However, an attempt to remove psychology from decision models will leave a lot of behaviour unexplained. There is a fair questions about “what psychology?” is required, and whether this is the psychology of behavioural economics, ecological decision making, resource rationality or something else (see my critical behavioural economics and behavioural science reading list for a flavour of this).

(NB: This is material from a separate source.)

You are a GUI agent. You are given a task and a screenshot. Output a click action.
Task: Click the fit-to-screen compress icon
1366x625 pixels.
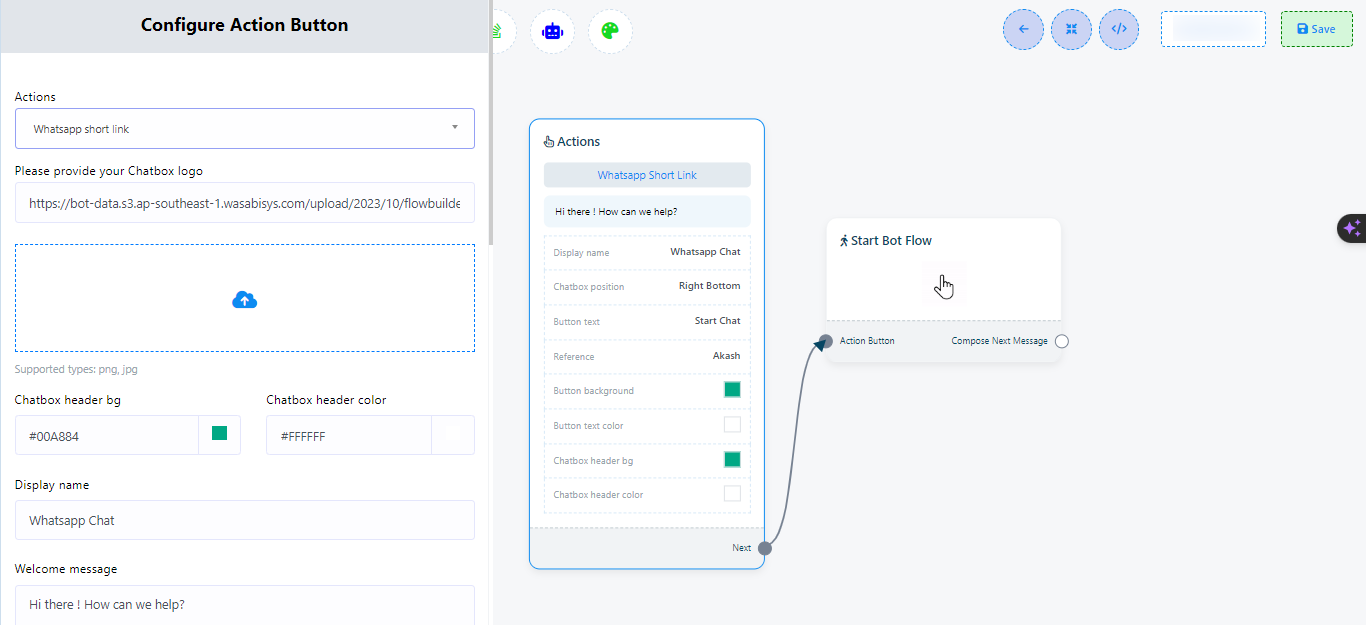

But in many situations people do not appear to maximise the growth rate of wealth.
My other posts on loss aversion can be found here:
- Kahneman and Tversky’s debatable loss aversion assumption
- What can we infer about someone who rejects a 50:50 bet to win $110 or lose $100? The Rabin paradox explored
- The case against loss aversion
- Ergodicity economics – a primer
- Ergodicity economics – Do we need risk or loss aversion to explain our failure to accept some gambles? (this post)
Code
Below is the R code used for the simulations described above and generation of the supporting figures.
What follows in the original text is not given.